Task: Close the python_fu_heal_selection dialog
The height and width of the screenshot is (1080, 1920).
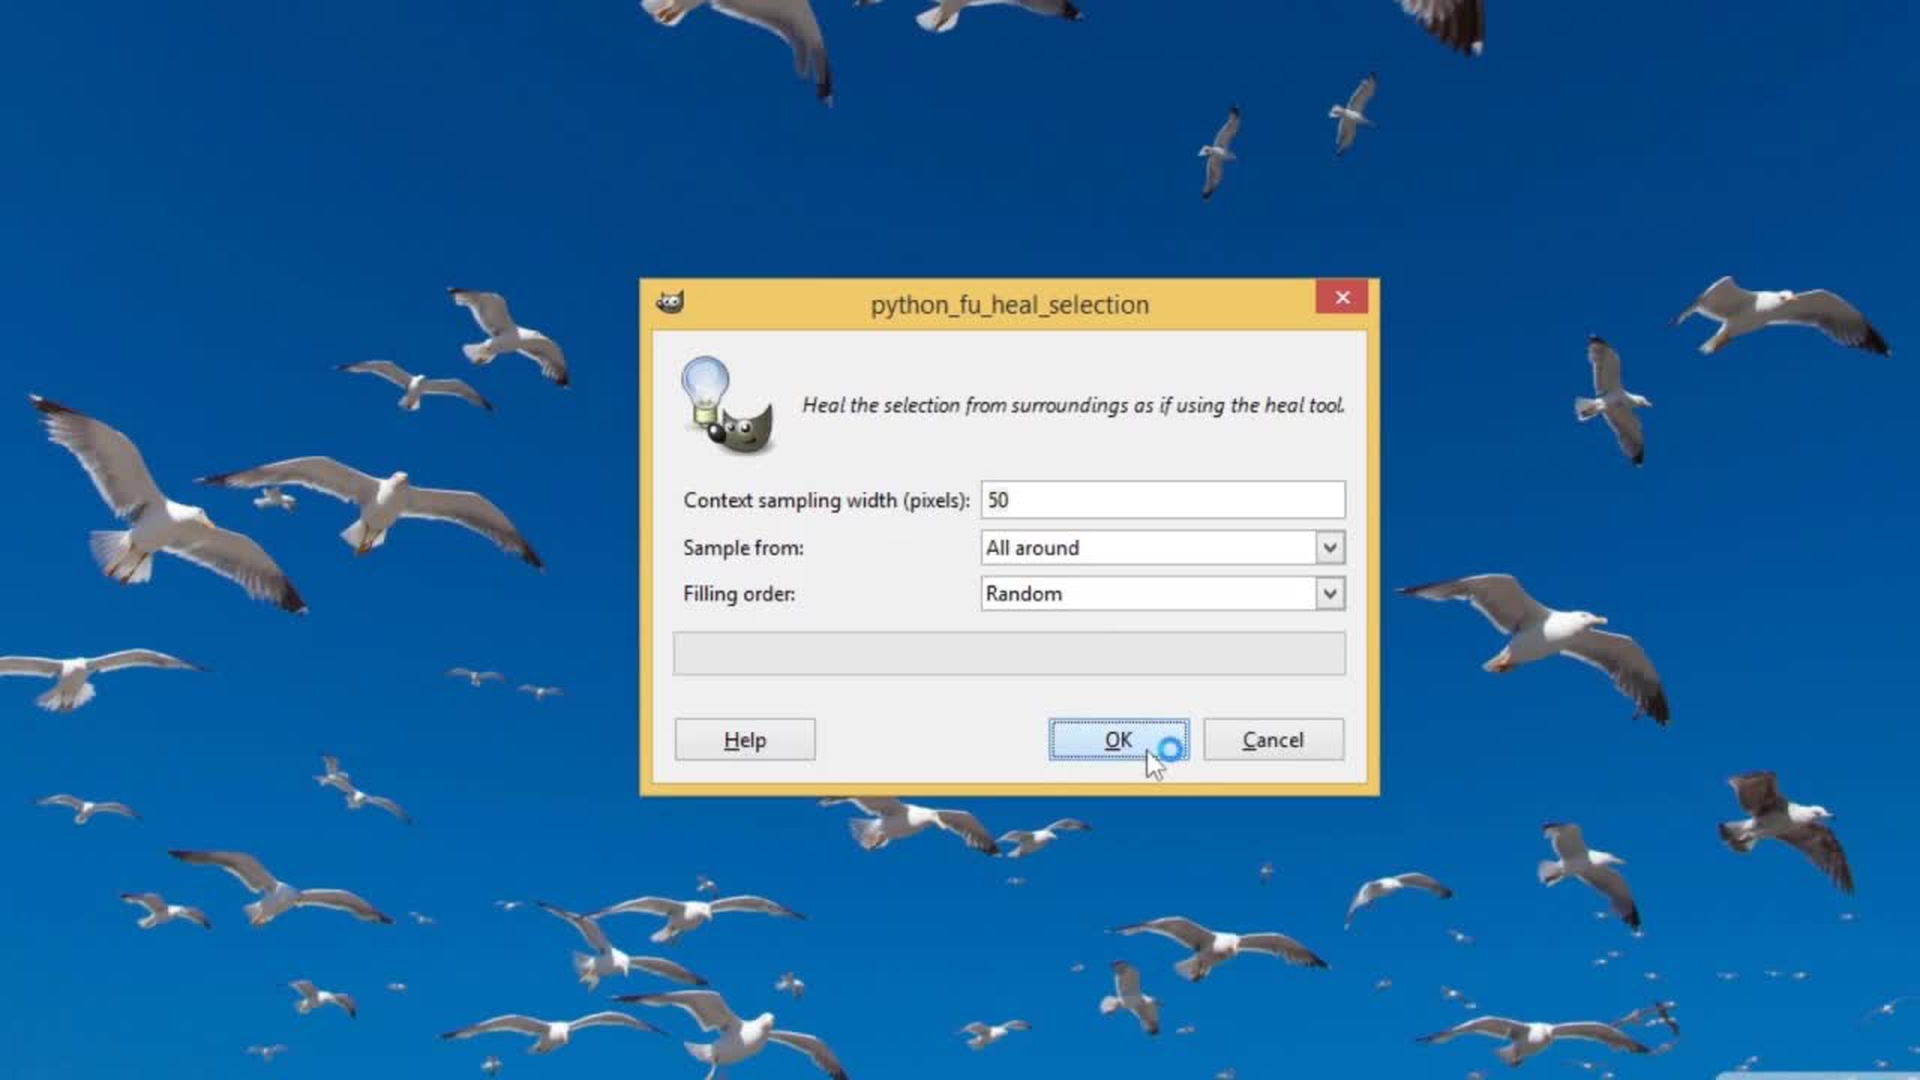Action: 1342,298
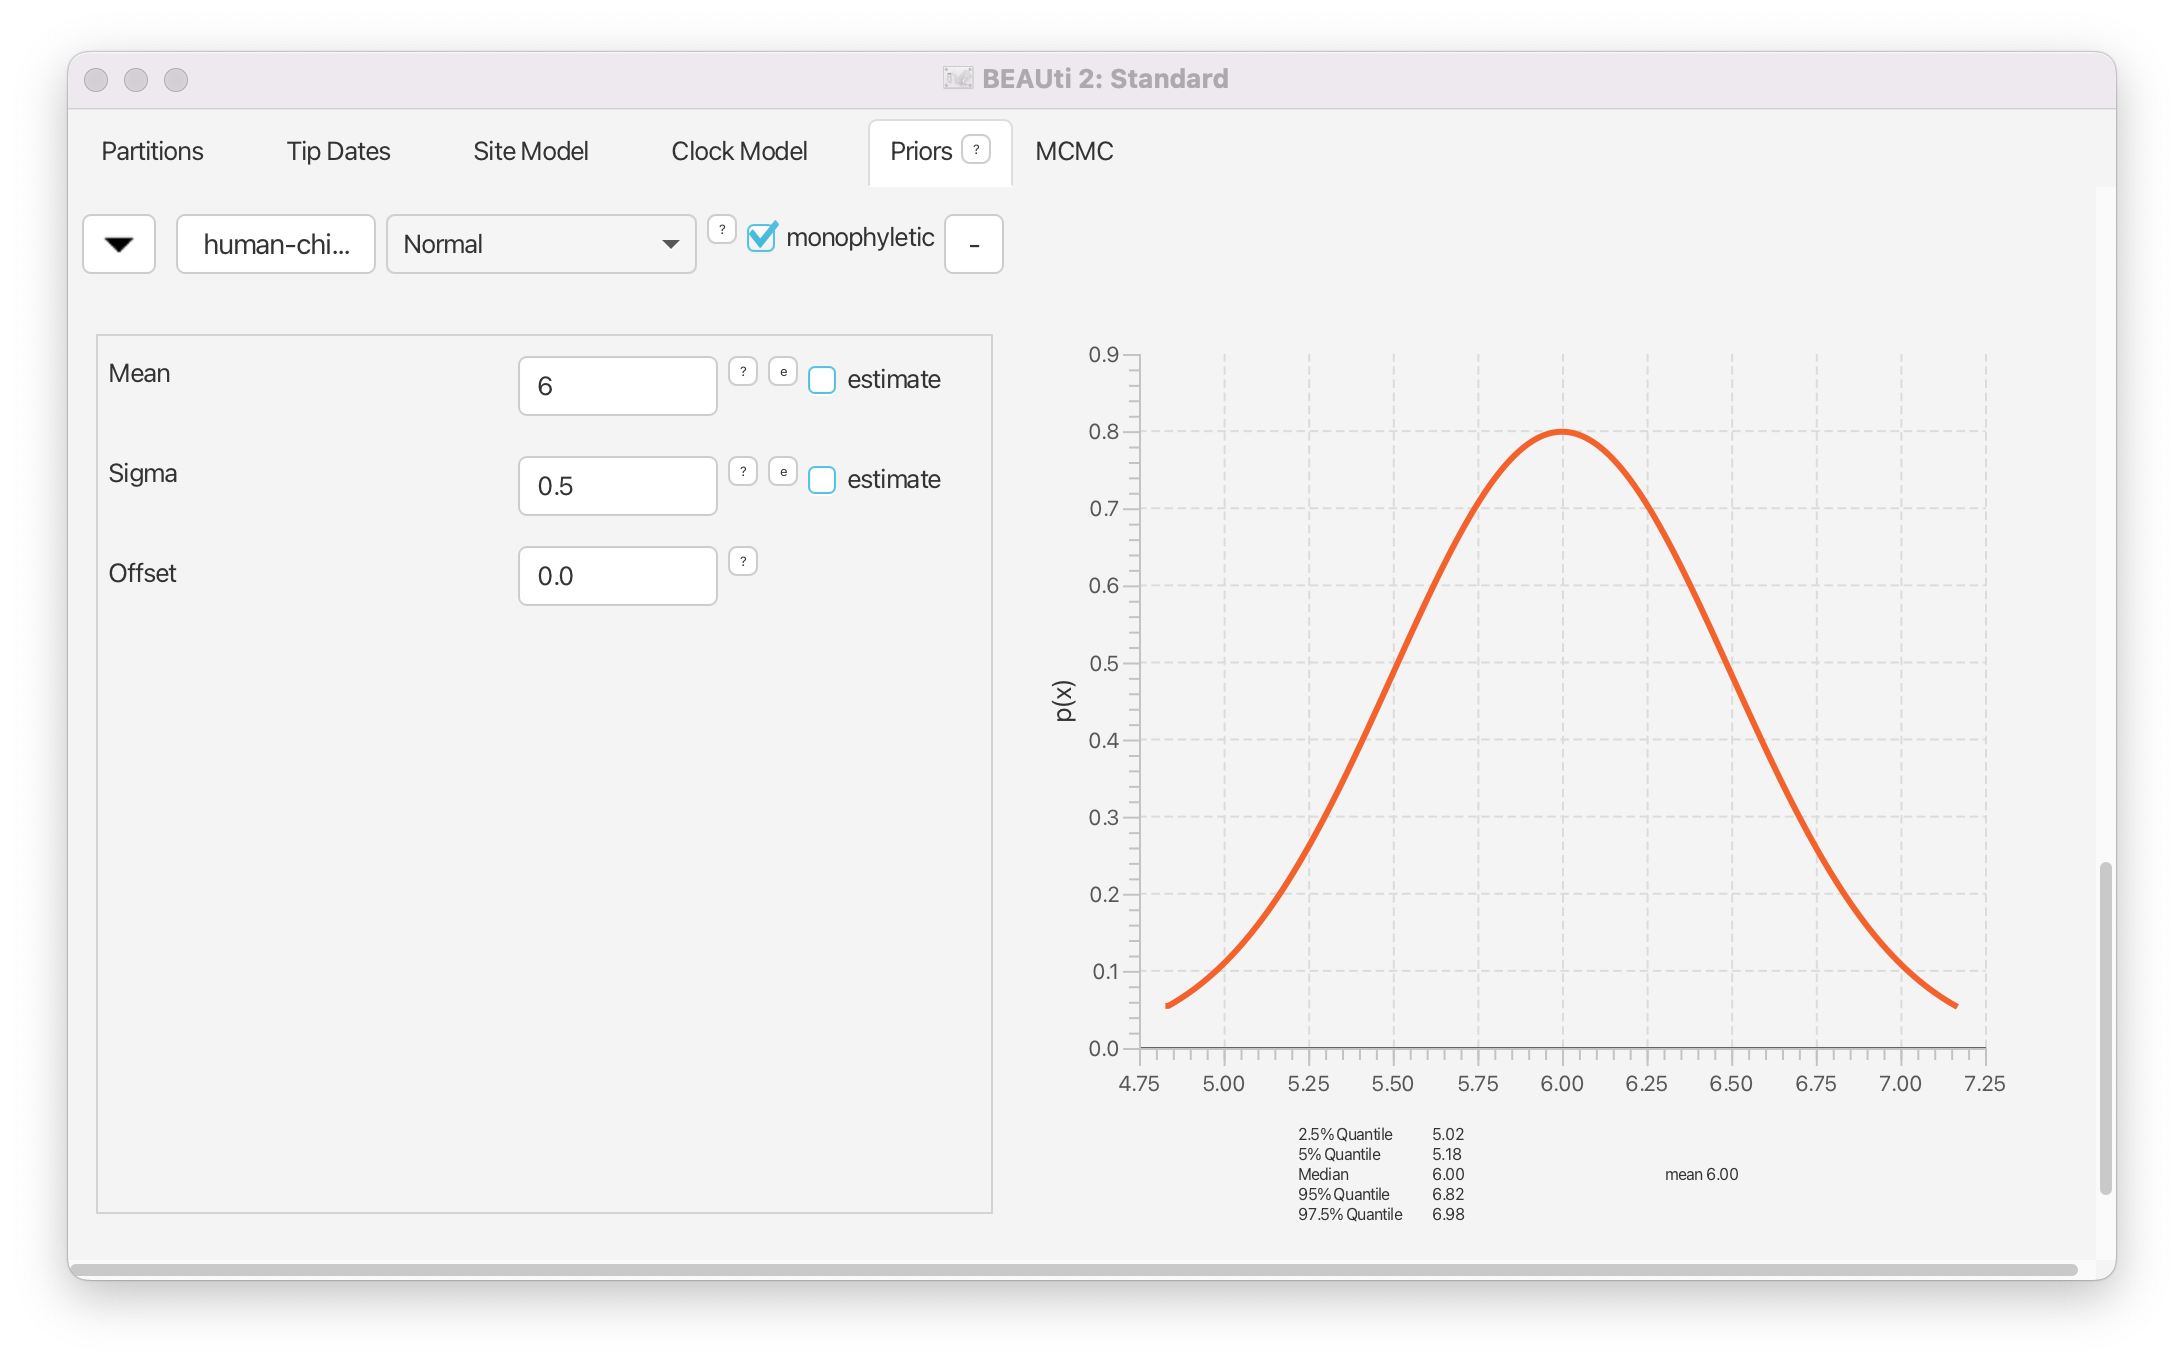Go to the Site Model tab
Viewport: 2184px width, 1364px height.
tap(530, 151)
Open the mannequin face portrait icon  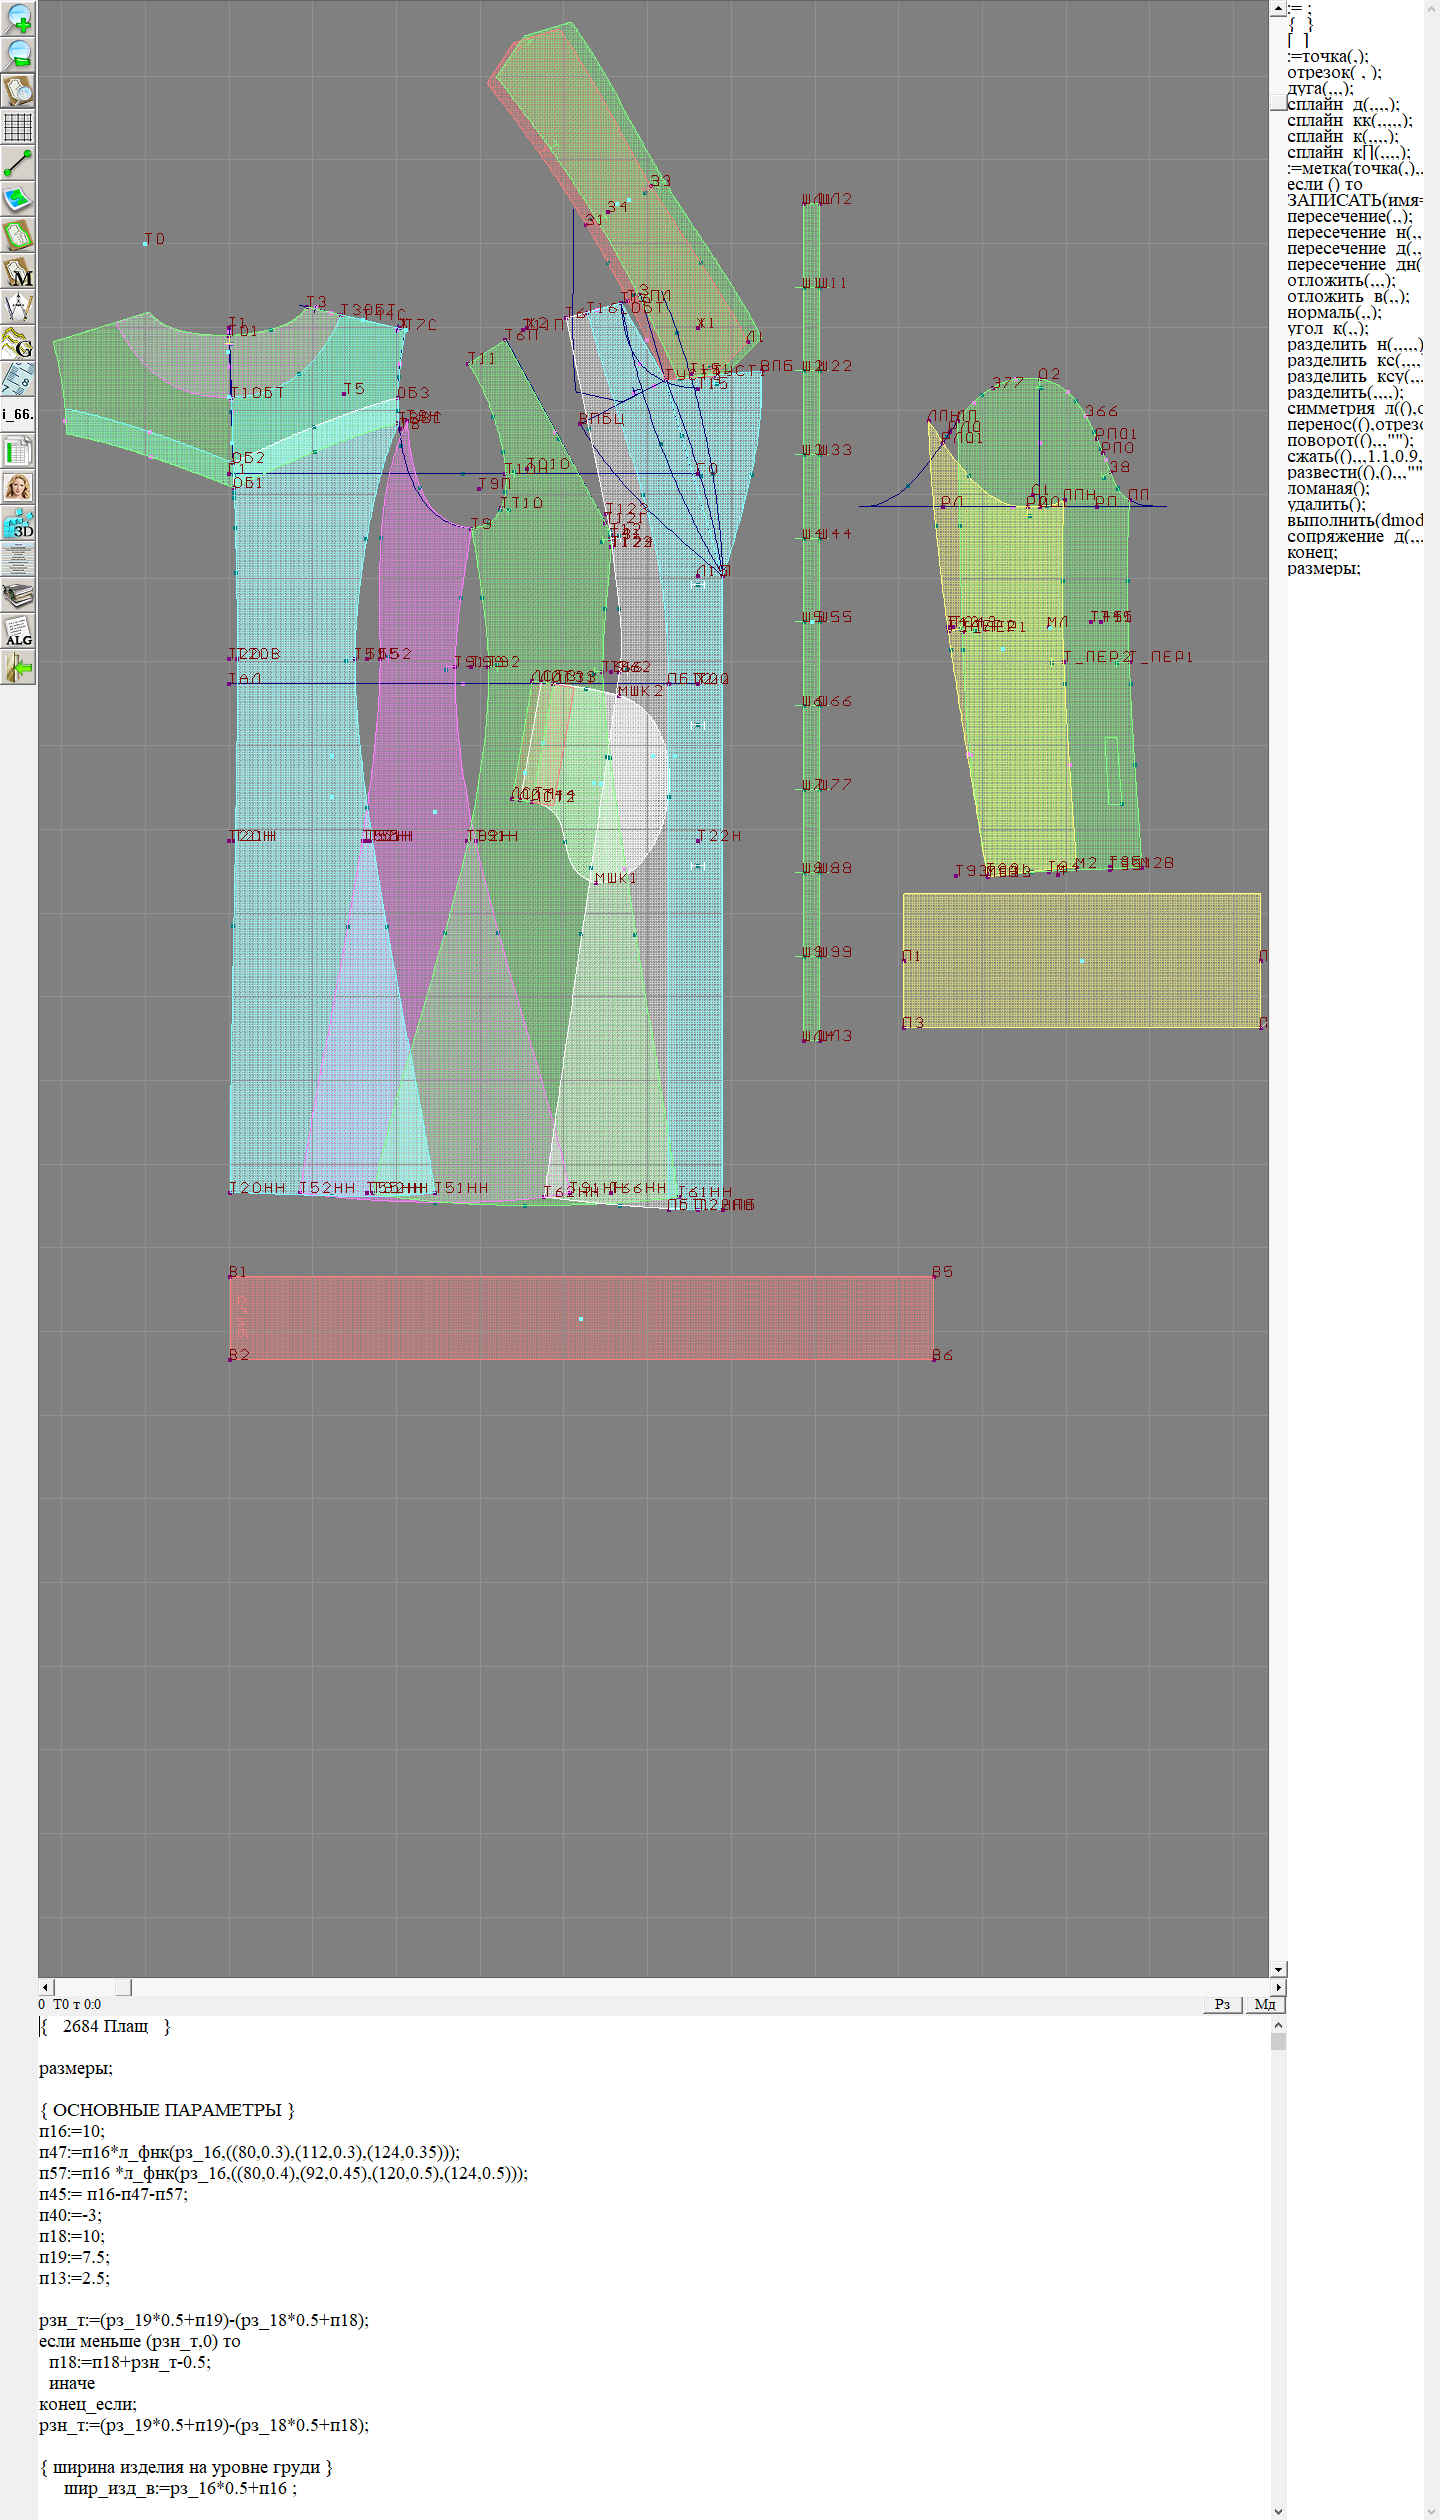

+ + + + +

Render the records as a Markdown table with a Row column for the row number and a Text column for the line, skipping blank lines and leaving out the pictures.

| Row | Text |
|---|---|
| 1 | Task: Close the python_fu_heal_selection dialog |
| 2 | The height and width of the screenshot is (1080, 1920). |
| 3 | Action: 1342,298 |
| 4 | Go to the Site Model tab |
| 5 | Viewport: 2184px width, 1364px height. |
| 6 | tap(530, 151) |
| 7 | Open the mannequin face portrait icon   |